4 Mayıs 2020 Pazartesi

İmanın Şartları



İman nedir? İmanın şartları nelerdir? Sırasıyla imanın 6 şartı.
İman sözlükte, “bir kişiyi söylediği sözde tasdik etmek, doğrulamak, söylediğini gönül huzuru ile benimsemek, karşısındakine güven vermek, içten ve yürekten inanmak” anlamlarına gelir. (İbnü’l-Manzûr, Lisânü’l-Arab, XIII, 21.) İtikadla iman eş anlamlı olup teslim olmak ve boyun eğmek anlamına da gelir.
Terim olarak iman; Allah Teâlâ’nın dinini kalbi ile onaylamak, yani Hz. Peygamber’in getirdiği kesin olarak bilinen hükümlerin gerçek ve doğru olduğuna gönülden inanmak demektir. Buna göre, imanın gerçeği ve özü kalbin tasdikidir.
İmanın şartları 6 tanedir. Bunlar;
1. Allah’ın birliğine inanmak.
2. Meleklere inanmak.
3. Kitaplara inanmak.
4. Peygamberlere inanmak.
5. Ahiret hayatına inanmak.
6. Kaderin, hayrın ve şerrin Allah’tan geldiğine inanmak.

## [Yazılı görev 1]
İmanın şartlarıyla ilgili metinde "İmanın şartları 6" sözlerinden başlayıp "Ahiret hayatına inanmak." sözlerine kadar, bu sözler de dahil olmak üzere olan kısmı aynen yeniden yazın.
## [Yazılı görev 2]
İmanın şartlarıyla ilgili metne göre imanın gerçeği ve özü nedir?
## [Yazılı görev 3]
İmanın şartlarıyla ilgili metni kaldığı yerden sürdürün.

## [Kayıtlı bilgiler]
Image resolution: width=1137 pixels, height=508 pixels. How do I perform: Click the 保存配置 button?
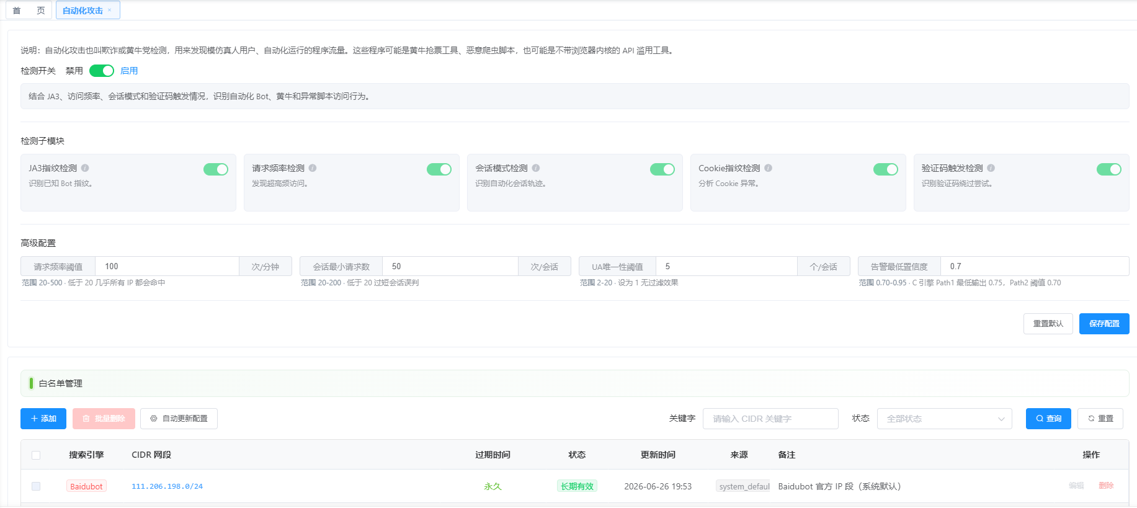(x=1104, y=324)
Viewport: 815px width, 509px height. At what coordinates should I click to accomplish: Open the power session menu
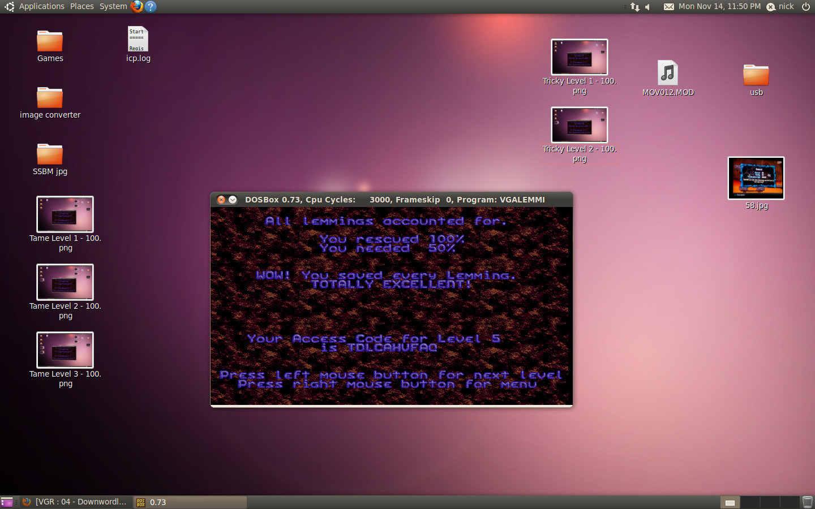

## [Yazılı yanıt 1]
İmanın şartları 6 tanedir. Bunlar;
1. Allah’ın birliğine inanmak.
2. Meleklere inanmak.
3. Kitaplara inanmak.
4. Peygamberlere inanmak.
5. Ahiret hayatına inanmak.

## [Yazılı yanıt 2]
Kalbin tasdikidir.

## [Yazılı yanıt 3]
İMANIN ŞARTLARI
İmanın şartları altı tanedir. Cibril hadisinde iman şöyle ifade edilmiştir: “İmân; Allah’a, onun meleklerine, kitaplarına, peygamberlerine, ahiret gününe, hayır ve şerriyle kadere inanmaktır.” (Buhârî, İmân, 37; Müslim, İmân, I)
1. Allah’ın varlığına ve birliğine inanmak:
Allah, bütün varlıkları yoktan var eden, yöneten, başlangıcı ve sonu olmayan, sonsuz güce sahip yüce yaratıcıdır. “De ki, göklerin ve yerin rabbi kimdir? De ki Allah’tır.” (Ra'd Suresi 16)
2. Allah’ın meleklerine inanmak:
Melekler; Cenab-ı Hakk'ın nuranî, latîf yaratılışlı, güçlü bir takım kulları olup; istedikleri şekle girebilen, yorulmaz, usanmaz, üremez, daima Allah’a itaat üzere bulunan varlıklardır. “Üzerinizde zaptedici melekler vardır. Onlar şerefli kâtiplerdir. İşlediklerinizi bilirler.” (İnfitâr Suresi 10-12)
3. Allah’ın kitaplarına inanmak:
Allah, peygamberleri vasıtasıyla insanlığa kitaplar göndermiş; emir, yasak, va’d, mükâfat ve ceza hükümlerini onlara ulaştırmıştır. İlk peygamberlere sayfalar Hazret-i Musâ, Dâvut, İsa Aleyhisselam ve Hazret-i Muhammed’e -sallâllâhu aleyhi ve sellem- kitap halinde vahyini duyurmuştur. “Allah bir insanla karşılıklı konuşmaz. Ancak vahiyle yahut perde arkasından konuşur, yahut bir elçi (melek) gönderip izniyle dilediğini vahyeder.” (Şurâ Suresi 51).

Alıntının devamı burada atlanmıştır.